- [Problem requirements]: Exactly the lines from the one with "Los afectados por" through the end of the records below are to be output, the first and last included, and no others.

START Extracted data

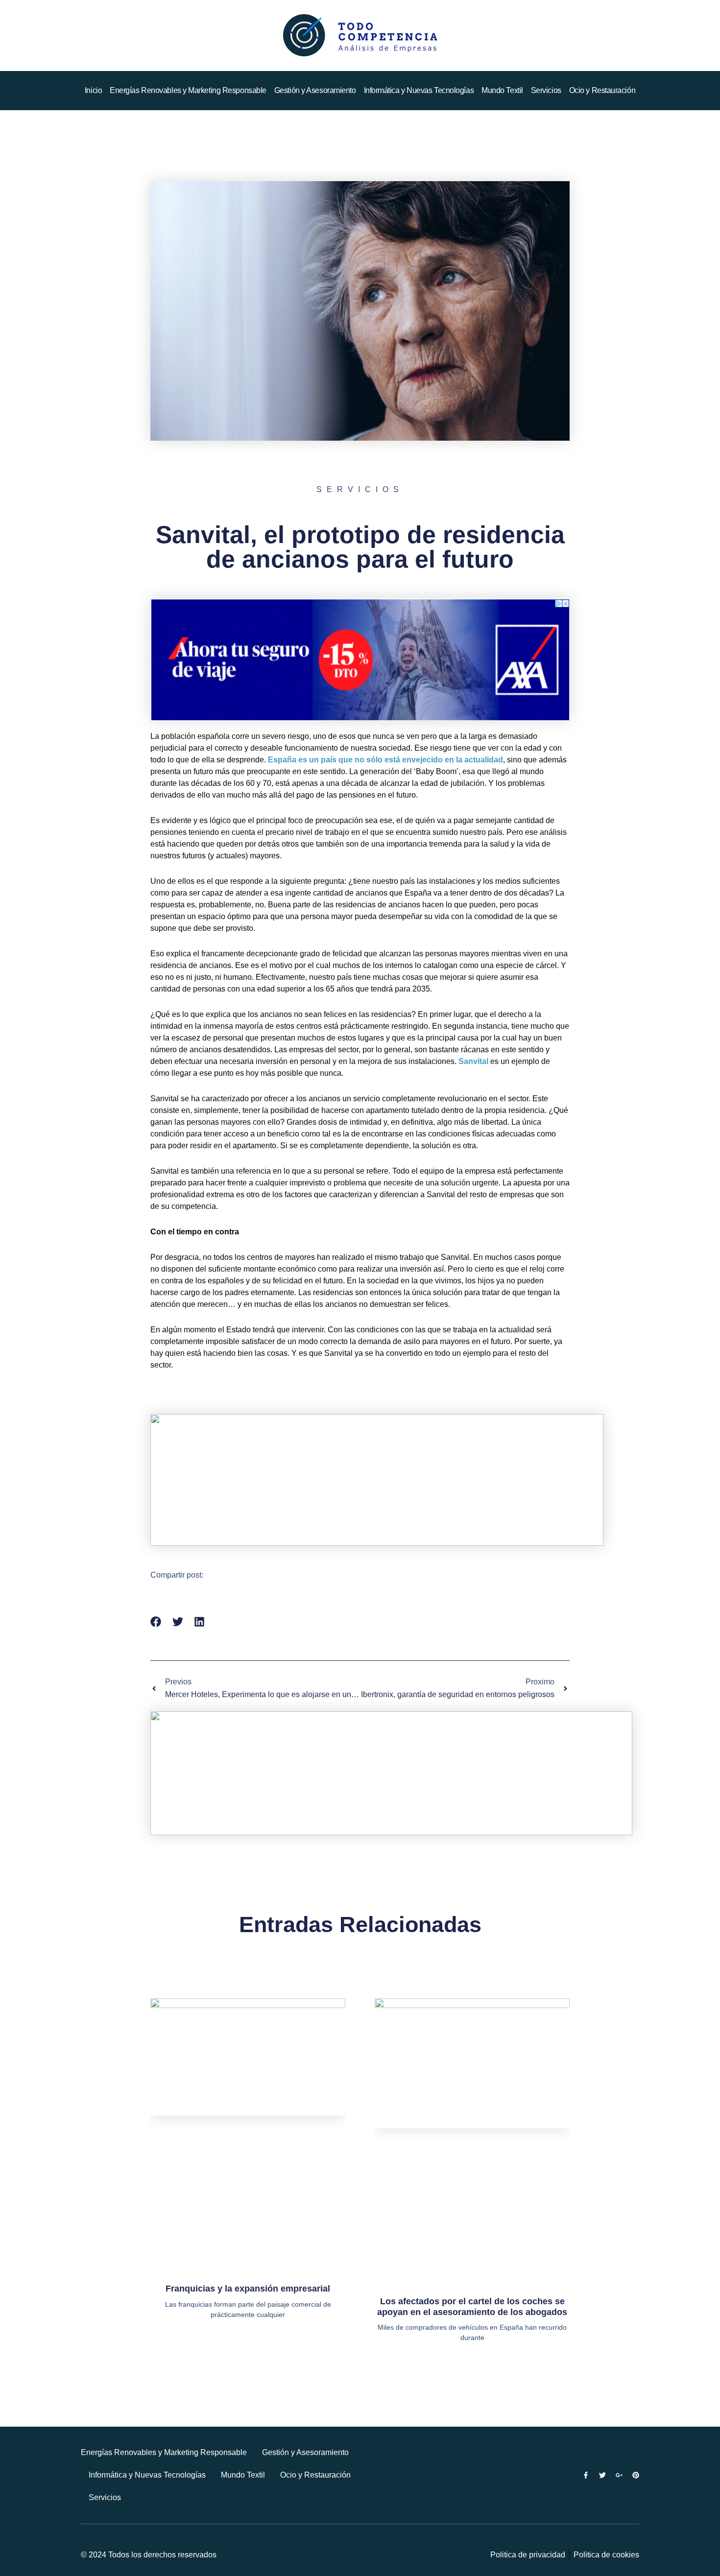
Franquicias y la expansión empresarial (248, 2288)
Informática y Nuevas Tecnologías (419, 90)
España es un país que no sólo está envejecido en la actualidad (385, 760)
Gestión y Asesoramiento (315, 90)
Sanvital (473, 1061)
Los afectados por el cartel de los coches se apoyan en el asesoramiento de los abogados (472, 2306)
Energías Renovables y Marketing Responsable (188, 90)
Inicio (93, 90)
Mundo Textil (502, 90)
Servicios (546, 90)
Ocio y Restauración (602, 90)
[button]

END Extracted data

- [Answer]:
Los afectados por el cartel de los coches se apoyan en el asesoramiento de los abogados (472, 2306)
Energías Renovables y Marketing Responsable (188, 90)
Inicio (93, 90)
Mundo Textil (502, 90)
Servicios (546, 90)
Ocio y Restauración (602, 90)
[button]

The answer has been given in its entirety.